J-term: Not Just Play-term

With J-Term more than halfway over, many of us have accomplished a great deal: we have plowed through new Netflix series (Making a Murderer, anyone?!), spent afternoons at the Snow Bowl and caught up on much-needed sleep. But while many enjoy this brief respite from the busyness of the spring and fall, we feel that it is important to acknowledge that J-term comes at a cost: more compressed semesters, more incidences of binge drinking and an often tangible sense of winter gloom. For some, J-term’s lack of structure can result in feelings of listlessness, loneliness and depression. We at The Campus believe J-term demands a new approach. We encourage students, faculty and the administration alike to approach J-Term with a sense of intentionality and purpose.

It is time to retire the now antiquated idea of J-term as solely a ski term, designed for those who have access to the resources skiing and snowboarding require. Equally outdated is the idea that J-term is a time solely for partying and excessive drinking. We should stop measuring the value of a class by how few times it meets and how light the workload is.

We can re-envision J-term with a new sense of purpose, one that dives wholeheartedly into however we picture an ideal semester, be it sledding with friends, delving into an engaging class or taking time to read more books. J-term is a chance to pursue an internship, immerse oneself in a language, volunteer or work on applications, endeavors that don’t always get our fullest attention when there are four classes to be thinking about. What matters is not productivity, but intentionality, a sense of purpose that may manifest itself simply in spending the time enjoying things that we do not necessarily have time for in the regular semester. As Middlebury students, we can use J-term to learn to take better care of ourselves while in college and exert more independent authority over what we choose to value in our time here.

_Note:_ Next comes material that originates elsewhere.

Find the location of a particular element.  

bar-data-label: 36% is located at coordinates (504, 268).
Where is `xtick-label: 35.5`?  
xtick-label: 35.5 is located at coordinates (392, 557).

This redefined intentionality should extend to the types of courses offered during Winter Term. Already some students are offered the opportunity to take MiddCORE, or classes with field trips to the Vermont State House or to museums and churches near and far. But we would love to see every class making use of the time available to include content that breaks free from the standard lecture, reading and discussion routine with which Middlebury students are so familiar. This can be accomplished without overburdening students with work outside of class and prioritizes the goal of different, not necessarily more, that can make J-term so powerful.

Unfortunately, some of the activities for which J-term is known (and loved) are prohibitively expensive for some. In the spirit of encouraging exploration, we would like to see the College lower the costs of J-Term workshops, and a make skiing at Rikert and the Snow Bowl more affordable to students on financial aid.

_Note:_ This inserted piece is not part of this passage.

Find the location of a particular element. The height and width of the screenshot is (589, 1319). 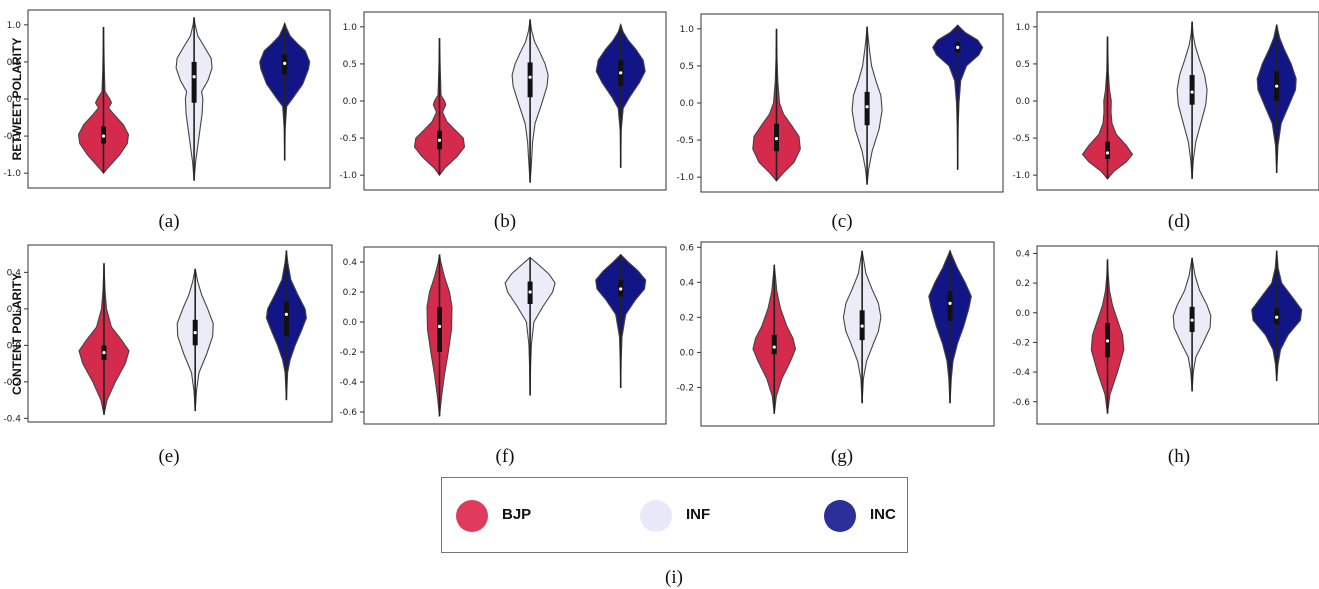

caption-h: (h) is located at coordinates (1179, 456).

In addition to academics and outdoor activities, perhaps the most valuable part of J-term is the time it allows us to become better acquainted with ourselves and the roles we play in this community. This means finding time to take care of ourselves and tending to our relationships with others - priorities that are too often neglected during hectic semesters. Sending the message of self-care, exploration and engagement is important and one that can be backed with a financial change that shows students the value of taking full advantage of all the programming Middlebury has to offer.

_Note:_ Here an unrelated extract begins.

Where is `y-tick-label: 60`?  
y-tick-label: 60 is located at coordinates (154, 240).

J-term can be a chance to relax, catch up on Netflix and have days where we get nothing done. But let us choose to relax with intention. And if we choose not to relax, let us fully utilize the opportunities for creativity and spontaneity that J-term offers. We can look at our classes differently and rethink how we engage with the material we explore. We can choose the classes that truly intrigue us, rather than the ones that meet the least frequently. And if we do use our J-term with intention, we can return in the spring ready to take on whatever a full semester has in store.